:: Brief ::
Once the line with "Open the Debian" is found in the data, output it and each following line exactly, up to and including the line with "Collapse the staff", and nothing before or after.

:: Recorded information ::

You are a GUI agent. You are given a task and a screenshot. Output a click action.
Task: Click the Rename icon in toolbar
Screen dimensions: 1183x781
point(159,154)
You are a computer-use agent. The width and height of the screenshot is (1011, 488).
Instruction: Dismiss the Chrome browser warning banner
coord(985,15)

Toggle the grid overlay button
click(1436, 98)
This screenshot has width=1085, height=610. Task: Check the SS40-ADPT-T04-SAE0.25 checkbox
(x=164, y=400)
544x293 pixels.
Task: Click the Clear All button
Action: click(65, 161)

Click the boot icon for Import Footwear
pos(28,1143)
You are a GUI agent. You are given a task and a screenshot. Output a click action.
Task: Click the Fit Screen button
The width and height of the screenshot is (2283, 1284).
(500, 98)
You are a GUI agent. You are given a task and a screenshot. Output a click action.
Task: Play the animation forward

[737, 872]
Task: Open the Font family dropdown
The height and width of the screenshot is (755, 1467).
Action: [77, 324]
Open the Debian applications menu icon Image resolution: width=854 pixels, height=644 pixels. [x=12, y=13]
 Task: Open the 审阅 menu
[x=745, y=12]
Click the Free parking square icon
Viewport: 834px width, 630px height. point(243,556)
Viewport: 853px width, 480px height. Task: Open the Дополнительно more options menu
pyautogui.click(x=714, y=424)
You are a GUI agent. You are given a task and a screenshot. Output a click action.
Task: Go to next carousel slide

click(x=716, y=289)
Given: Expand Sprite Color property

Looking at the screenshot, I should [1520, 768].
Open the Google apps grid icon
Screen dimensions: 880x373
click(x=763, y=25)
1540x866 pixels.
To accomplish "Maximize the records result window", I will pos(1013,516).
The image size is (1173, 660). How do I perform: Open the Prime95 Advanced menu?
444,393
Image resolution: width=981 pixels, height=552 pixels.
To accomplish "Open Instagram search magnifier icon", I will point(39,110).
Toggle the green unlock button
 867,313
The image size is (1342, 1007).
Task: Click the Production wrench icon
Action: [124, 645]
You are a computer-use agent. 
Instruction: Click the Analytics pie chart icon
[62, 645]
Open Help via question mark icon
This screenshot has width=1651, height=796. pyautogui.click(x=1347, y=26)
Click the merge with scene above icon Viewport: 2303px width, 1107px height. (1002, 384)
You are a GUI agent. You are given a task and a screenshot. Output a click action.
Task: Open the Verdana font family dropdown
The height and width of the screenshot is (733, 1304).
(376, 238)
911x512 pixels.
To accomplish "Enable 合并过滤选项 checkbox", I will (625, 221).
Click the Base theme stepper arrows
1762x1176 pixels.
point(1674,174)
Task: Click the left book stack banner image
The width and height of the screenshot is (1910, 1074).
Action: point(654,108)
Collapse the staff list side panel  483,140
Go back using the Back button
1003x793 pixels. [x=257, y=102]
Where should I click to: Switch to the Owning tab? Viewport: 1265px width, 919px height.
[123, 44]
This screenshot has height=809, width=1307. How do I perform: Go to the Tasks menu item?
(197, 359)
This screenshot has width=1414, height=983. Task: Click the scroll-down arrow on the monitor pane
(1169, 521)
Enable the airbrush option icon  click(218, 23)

:: Solution ::
Open the Debian applications menu icon Image resolution: width=854 pixels, height=644 pixels. [x=12, y=13]
 Task: Open the 审阅 menu
[x=745, y=12]
Click the Free parking square icon
Viewport: 834px width, 630px height. point(243,556)
Viewport: 853px width, 480px height. Task: Open the Дополнительно more options menu
pyautogui.click(x=714, y=424)
You are a GUI agent. You are given a task and a screenshot. Output a click action.
Task: Go to next carousel slide

click(x=716, y=289)
Given: Expand Sprite Color property

Looking at the screenshot, I should [1520, 768].
Open the Google apps grid icon
Screen dimensions: 880x373
click(x=763, y=25)
1540x866 pixels.
To accomplish "Maximize the records result window", I will pos(1013,516).
The image size is (1173, 660). How do I perform: Open the Prime95 Advanced menu?
444,393
Image resolution: width=981 pixels, height=552 pixels.
To accomplish "Open Instagram search magnifier icon", I will point(39,110).
Toggle the green unlock button
 867,313
The image size is (1342, 1007).
Task: Click the Production wrench icon
Action: [124, 645]
You are a computer-use agent. 
Instruction: Click the Analytics pie chart icon
[62, 645]
Open Help via question mark icon
This screenshot has width=1651, height=796. pyautogui.click(x=1347, y=26)
Click the merge with scene above icon Viewport: 2303px width, 1107px height. (1002, 384)
You are a GUI agent. You are given a task and a screenshot. Output a click action.
Task: Open the Verdana font family dropdown
The height and width of the screenshot is (733, 1304).
(376, 238)
911x512 pixels.
To accomplish "Enable 合并过滤选项 checkbox", I will (625, 221).
Click the Base theme stepper arrows
1762x1176 pixels.
point(1674,174)
Task: Click the left book stack banner image
The width and height of the screenshot is (1910, 1074).
Action: point(654,108)
Collapse the staff list side panel  483,140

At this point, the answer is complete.